Whether you’re a prospective breakaway advisor looking for liquidity to de-risk a leap to independence or pay off a note balance, or a business owner seeking funds for acquisitions or succession planning, you have an important decision to make around accessing capital.
Because as the wealth management industry landscape evolved, advisors became the beneficiaries of several paths to consider.
Over the course of this series, we have discussed “selling” a portion of the business (that is, equity) to any one of the many minority investors or private equity firms in the space, as well as independent broker/dealers and supported versions of independence that offer forgivable loans to help fund a transition.
But what about direct financing options?
James Hughes, the SVP and head of investment advisory lending at Live Oak Bank, joins the show to discuss taking on debt to fund your business’s next phase of success.

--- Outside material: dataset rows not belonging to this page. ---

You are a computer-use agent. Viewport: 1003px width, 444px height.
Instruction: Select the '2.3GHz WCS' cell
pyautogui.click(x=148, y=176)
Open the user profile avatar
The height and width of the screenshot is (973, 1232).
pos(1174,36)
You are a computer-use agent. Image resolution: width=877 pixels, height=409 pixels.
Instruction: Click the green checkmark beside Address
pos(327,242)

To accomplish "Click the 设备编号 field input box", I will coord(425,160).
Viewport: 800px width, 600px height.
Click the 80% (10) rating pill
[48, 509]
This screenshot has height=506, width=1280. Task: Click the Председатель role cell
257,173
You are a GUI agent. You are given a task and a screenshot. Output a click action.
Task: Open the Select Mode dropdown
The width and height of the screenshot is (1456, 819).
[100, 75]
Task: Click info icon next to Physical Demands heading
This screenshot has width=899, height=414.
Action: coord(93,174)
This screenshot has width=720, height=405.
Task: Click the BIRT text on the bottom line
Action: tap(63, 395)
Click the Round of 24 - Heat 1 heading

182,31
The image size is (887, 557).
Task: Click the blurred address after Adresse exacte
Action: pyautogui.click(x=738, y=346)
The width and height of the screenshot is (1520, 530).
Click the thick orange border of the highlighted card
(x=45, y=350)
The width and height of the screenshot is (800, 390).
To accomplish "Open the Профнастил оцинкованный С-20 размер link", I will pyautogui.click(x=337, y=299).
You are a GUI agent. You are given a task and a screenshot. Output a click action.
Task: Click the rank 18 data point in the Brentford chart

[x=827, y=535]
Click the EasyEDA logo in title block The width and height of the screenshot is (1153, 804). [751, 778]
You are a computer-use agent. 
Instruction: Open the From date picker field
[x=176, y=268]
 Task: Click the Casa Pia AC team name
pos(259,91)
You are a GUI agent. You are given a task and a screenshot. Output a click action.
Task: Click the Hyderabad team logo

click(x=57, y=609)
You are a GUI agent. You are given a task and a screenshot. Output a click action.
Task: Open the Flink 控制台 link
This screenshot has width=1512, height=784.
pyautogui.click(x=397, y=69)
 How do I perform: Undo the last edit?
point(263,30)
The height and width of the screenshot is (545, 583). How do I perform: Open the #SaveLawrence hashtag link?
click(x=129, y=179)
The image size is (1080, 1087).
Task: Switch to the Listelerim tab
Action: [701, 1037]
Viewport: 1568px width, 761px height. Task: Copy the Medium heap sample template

As the No. 1 SBA (Small Business Administration) lender in the country, the bank started lending to advisory practices back when James joined in 2013—at a time when there were few other options available in the space.
In this episode, James speaks with Louis Diamond about the many reasons advisors opt to work with a bank, including:
- Taking on debt vs. selling equity—and what factors a current or prospective business needs to consider when selecting its financing path;
- The unique position that Live Oak holds in the industry—and why large institutions and local banks are less inclined to finance an independent wealth management practice;
- Understanding the differences between different use cases—and what you need to know about accessing capital for succession, acquisition, growth or financing a leap to independence;
- Succession planning—and how Live Oak offers an alternative to business owners and next gens alike;
- Access to capital for breakaways—and how an advisor might benefit by funding a transition with debt vs. equity;
- And much more.
Taking on debt vs. selling equity is a business decision not to be taken lightly, making this episode an important one for both prospective and current business owners alike.